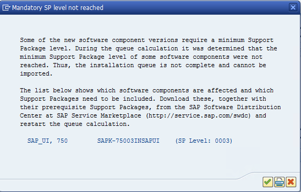Click the printer icon to print message

pos(279,182)
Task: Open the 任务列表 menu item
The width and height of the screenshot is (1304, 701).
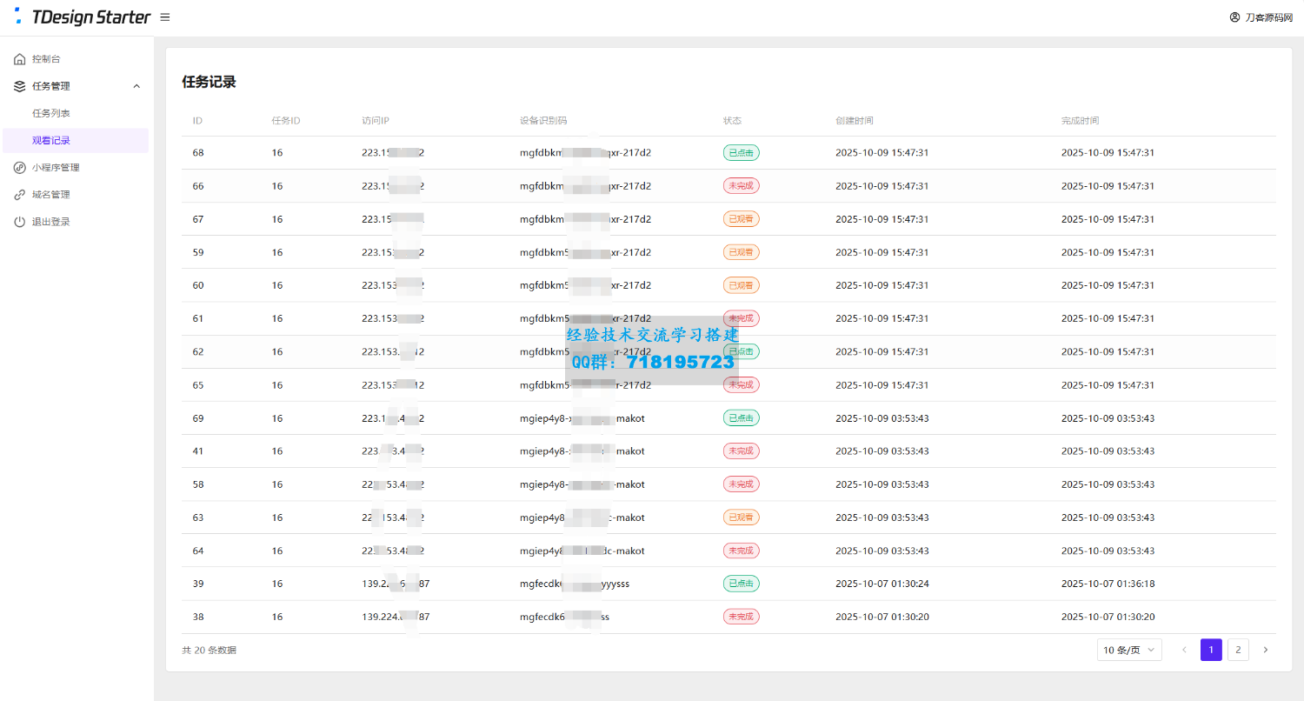Action: (x=51, y=113)
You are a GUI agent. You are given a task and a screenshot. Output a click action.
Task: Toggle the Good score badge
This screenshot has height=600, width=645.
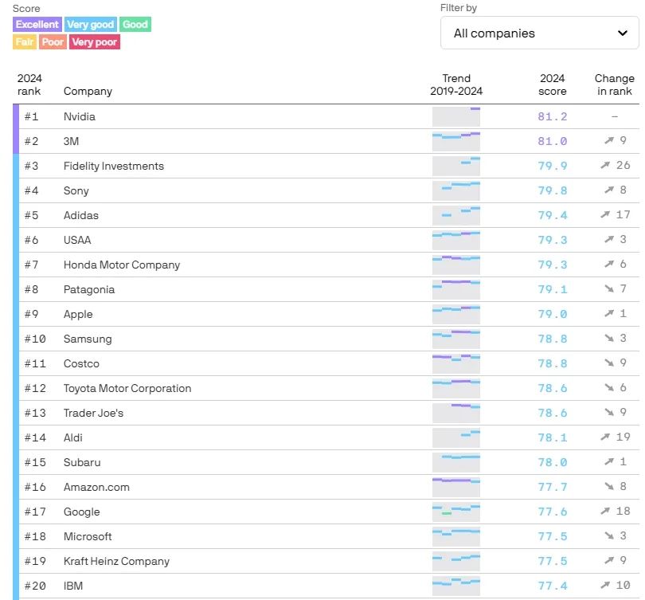coord(135,24)
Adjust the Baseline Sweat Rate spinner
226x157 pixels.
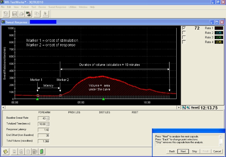tap(48, 119)
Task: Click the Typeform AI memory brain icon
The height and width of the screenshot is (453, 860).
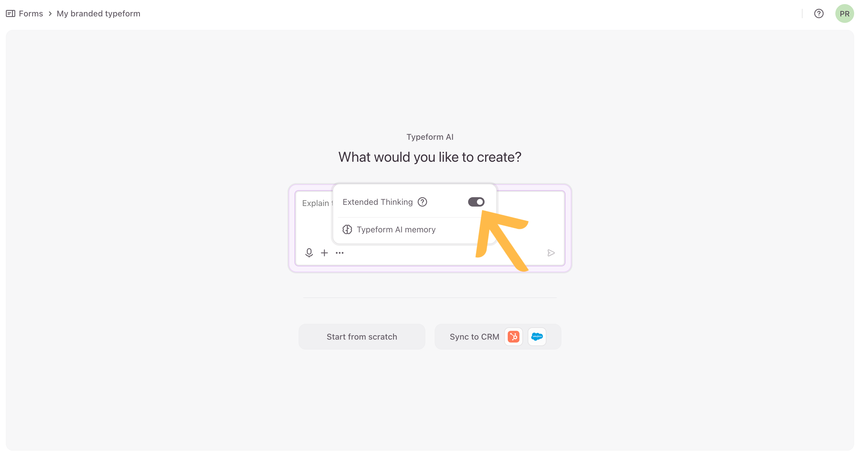Action: click(x=347, y=230)
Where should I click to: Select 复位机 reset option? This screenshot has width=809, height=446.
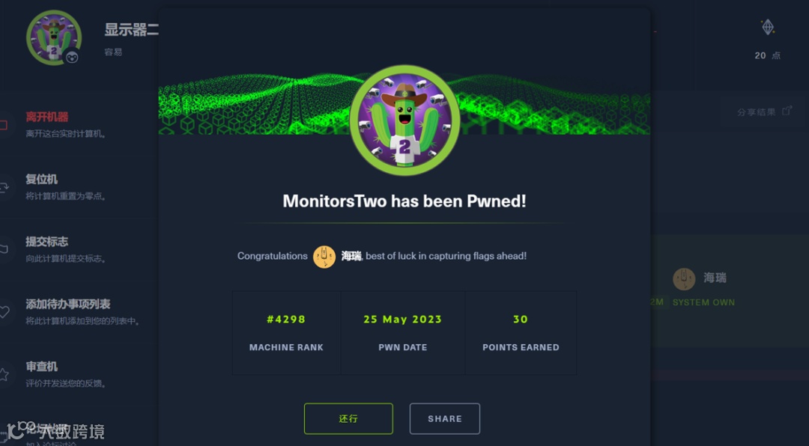[x=42, y=180]
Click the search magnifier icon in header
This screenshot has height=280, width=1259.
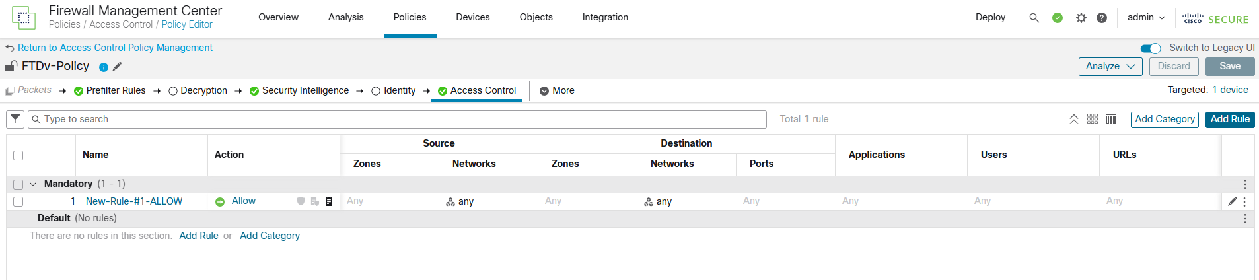(x=1034, y=18)

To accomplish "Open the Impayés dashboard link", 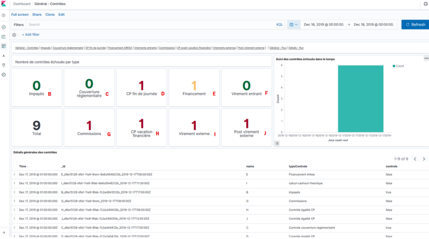I will [x=46, y=48].
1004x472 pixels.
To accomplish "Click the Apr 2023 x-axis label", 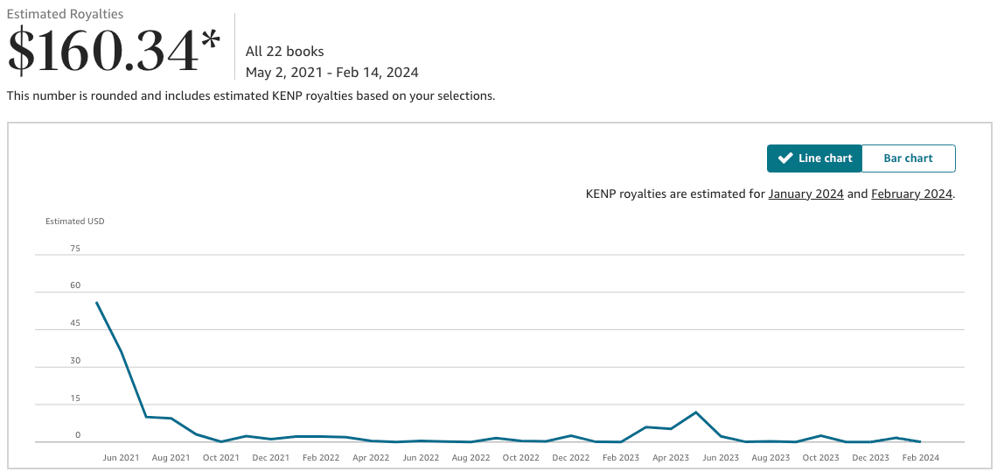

+ + + + +

* What you will do *
Using the records above, print exactly the lines between the ones containing "You are a GUI" and "Task: Click the Typeform AI memory brain icon", inclusive, and nothing else; no pictures.

* Answer to the problem *
You are a GUI agent. You are given a task and a screenshot. Output a click action.
Task: Toggle the Good score badge
This screenshot has height=600, width=645.
coord(135,24)
Adjust the Baseline Sweat Rate spinner
226x157 pixels.
tap(48, 119)
Task: Click the Typeform AI memory brain icon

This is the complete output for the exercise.